When we say we can’t do something, we are actually trying to convey one of the two things, either we don’t know how to do it or we do not care about doing it. If the former is the problem, then it’s a technical issue and can be solved by training. However, if it’s the later issue, then it’s beyond anyone’s control because it’s an attitude problem. Now how do we solve this later issue? The solution should be searched in the root cause. The common wisdom insinuates that the prevention is better than cure. Similarly, this dilemma, could be prevented if the young students pursue their passion and become clinicians only when they love the field of medicine.2 If they do not love the field of medicine, then the chances are that either they will be burnt out; they will retire early; switch to a different profession or complain of the same problem of not being able to deal with ‘difficult patients’.3

Another major step to solve this problem is, through a proper education of the clinicians about having a positive attitude. According to Hlubocky et al, two perspectives help clinicians from burning out.

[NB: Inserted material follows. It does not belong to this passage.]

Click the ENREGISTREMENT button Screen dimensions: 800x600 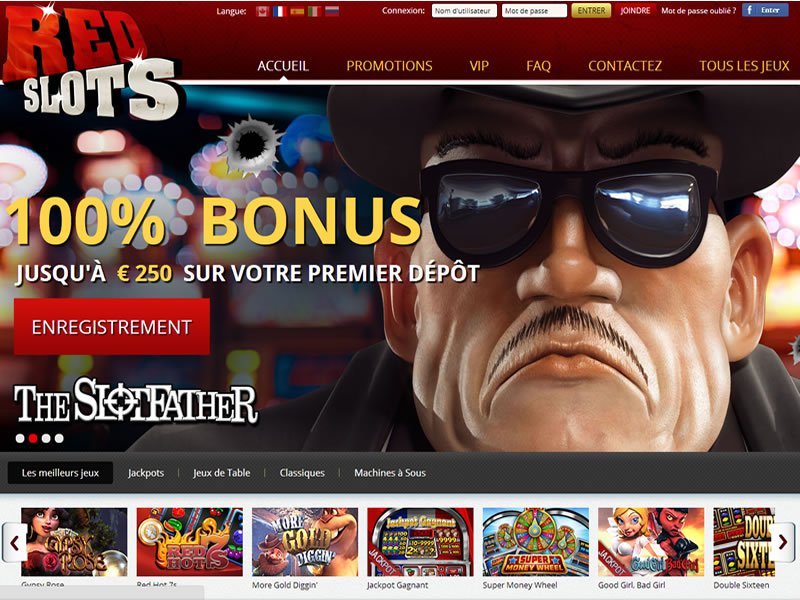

One is the individual perspective, where clinician improves their own wellness by correctly identifying burnout in self and others, learning resilience tactics like mindful self-compassion, and enhancing good relationships with fellow clinicians. The second is at the organizational level. The leadership should focus on clinician well-being; collaborate in action planning with clinicians, improve hospital ambiance, and also provide wellness resources.4

If these measures are taken, chances are the clinicians will have a positive outlook of life and their profession, they will enjoy their work and they will take an uncooperative patient as a challenge rather than labeling him as difficult. In addition to the above mentioned two major approaches, altering the medicinal approach from doctor-centered to patient-centered can also solve many problems observed in the clinical setting.5-7 Patient should be our priority and should be respected and served. We need to create an environment where the patient feels that he is being served, rather than feeling as a burden that is dependent on his doctors to live a normal life. In a nutshell, the distance created between the clinicians and the patients in the modern clinical era should be resolved. If the care is patient-centered, it will not only help the clinicians, it will improve the health outcomes of the patients as well.8

This editorial concludes, that the patients are not difficult, our behavior is. If we manage our behavior and attitude then the same difficult patient will seem to be easy and cooperative. Moreover, when the clinical practice is patient centered then we will likely achieve the highest quality of primary care.